To build the integration, the following sequence is typically used in a terminal:
```bash
Clone the repository and enter the directory
cd nri-kafka
Execute tests and build the executable
make
```
Upon successful completion of the make command, an executable file named nri-kafka is generated within the bin directory. To initiate the integration, the user navigates to the directory and runs the binary:
```bash
Navigate to the bin directory and run the executable
./bin/nri-kafka
```
For users requiring a detailed breakdown of available command-line options and parameters, the help command is provided:
```bash
Access the help menu
./bin/nri-kafka -help
```
Strategic Importance of Kafka Monitoring in Real-Time Pipelines
Monitoring Apache Kafka is critical because it serves as the foundation for building real-time, fault-tolerant, and scalable data pipelines. Because Kafka supports native replication, it is possible to build complex streaming applications within production environments. However, without active monitoring, these systems can fail silently or experience degradation that is difficult to trace.
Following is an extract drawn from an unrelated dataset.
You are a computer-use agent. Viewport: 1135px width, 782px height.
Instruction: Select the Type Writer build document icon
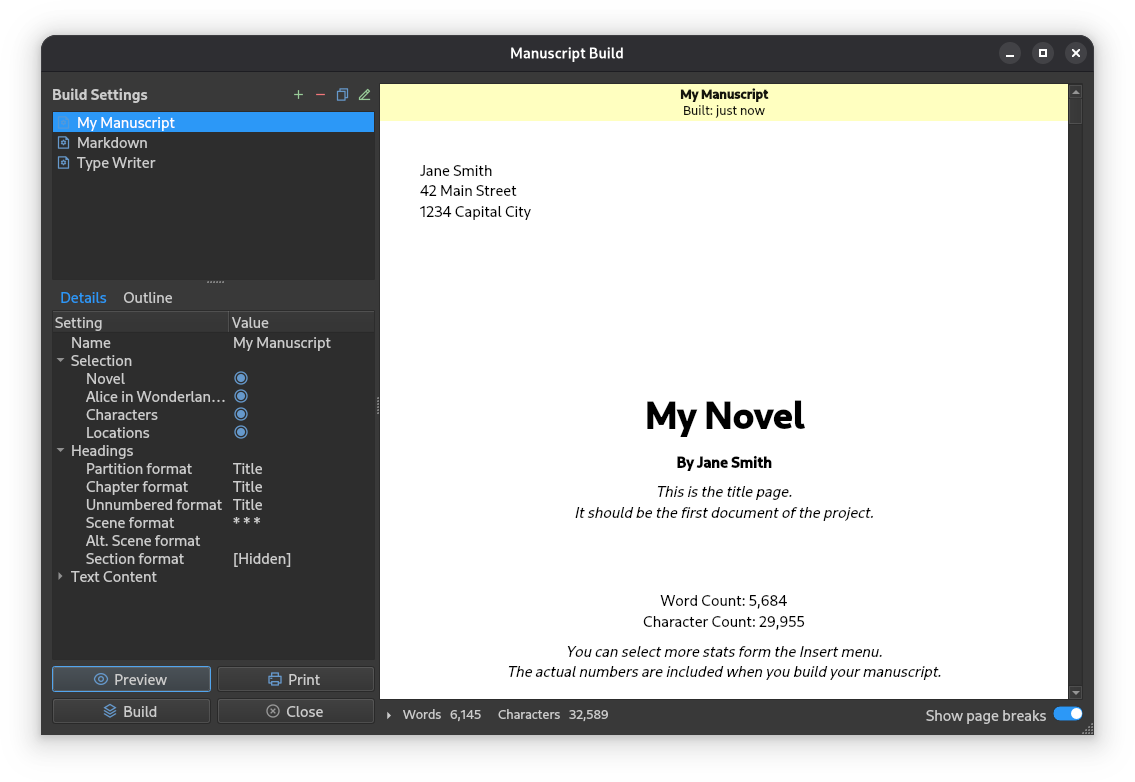[64, 163]
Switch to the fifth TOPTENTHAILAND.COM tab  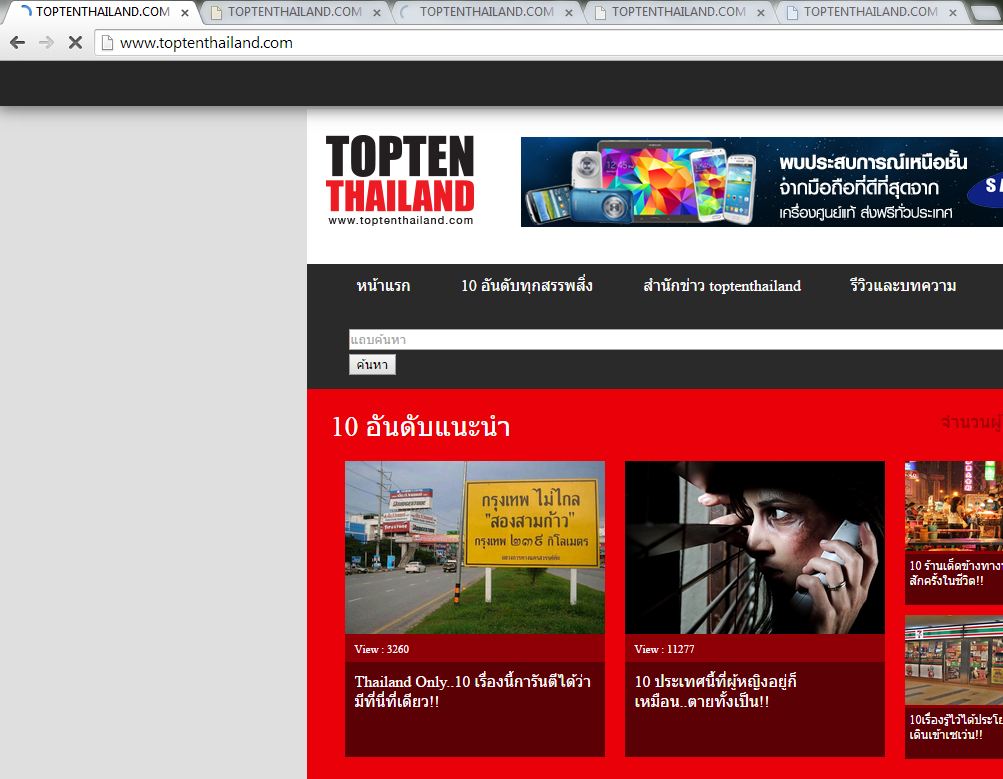869,12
New Relic’s Kafka monitoring provides "instant observability" by tracking several high-level and low-level metrics.
- Broker Performance: Monitoring CPU usage and memory consumption of the broker nodes.
- Throughput: Tracking bytes in and out per second and the total number of client requests.
- Data Integrity: Observing replication status and alerting on issues that could lead to data loss.
- Consumer Health: Monitoring consumer lag, which is perhaps the most vital metric for identifying if downstream services are falling behind the data stream.
- Retention and Space: Tracking space and time retention settings to ensure data is stored according to organizational policy.
By utilizing dashboards that aggregate these metrics—such as messages per second, consumer lag, and broker bytes—engineers can move from reactive firefighting to proactive system optimization.
Conclusion: The Interdependency of Scale and Observability
The relationship between New Relic and Apache Kafka is a symbiotic one, where the scale of the data necessitates the complexity of the architecture, and the complexity of the architecture necessitates the depth of the observability. The transition from a single, massive Kafka cluster to a distributed, cell-based architecture using Amazon MSK represents a sophisticated response to the challenges of horizontal scaling and fault isolation. This architectural evolution ensures that New Relic can continue to process 15 million messages per second without compromising the stability of the platform for individual customers.
Furthermore, the ability to achieve granular visibility—ranging from high-level Kafka topic trends to low-level JMX metrics and Java Agent instrumentation—allows for a holistic view of the data pipeline. Whether it is monitoring consumer lag to prevent data processing delays or verifying the health of a specific Kafka broker in a cell, the integration of New Relic’s observability tools with Kafka’s distributed messaging capabilities provides the necessary telemetry to maintain a robust, high-performance data ecosystem. The capability to monitor producers, consumers, and brokers in real-time transforms Kafka from a "black box" into a transparent, manageable component of the modern data stack.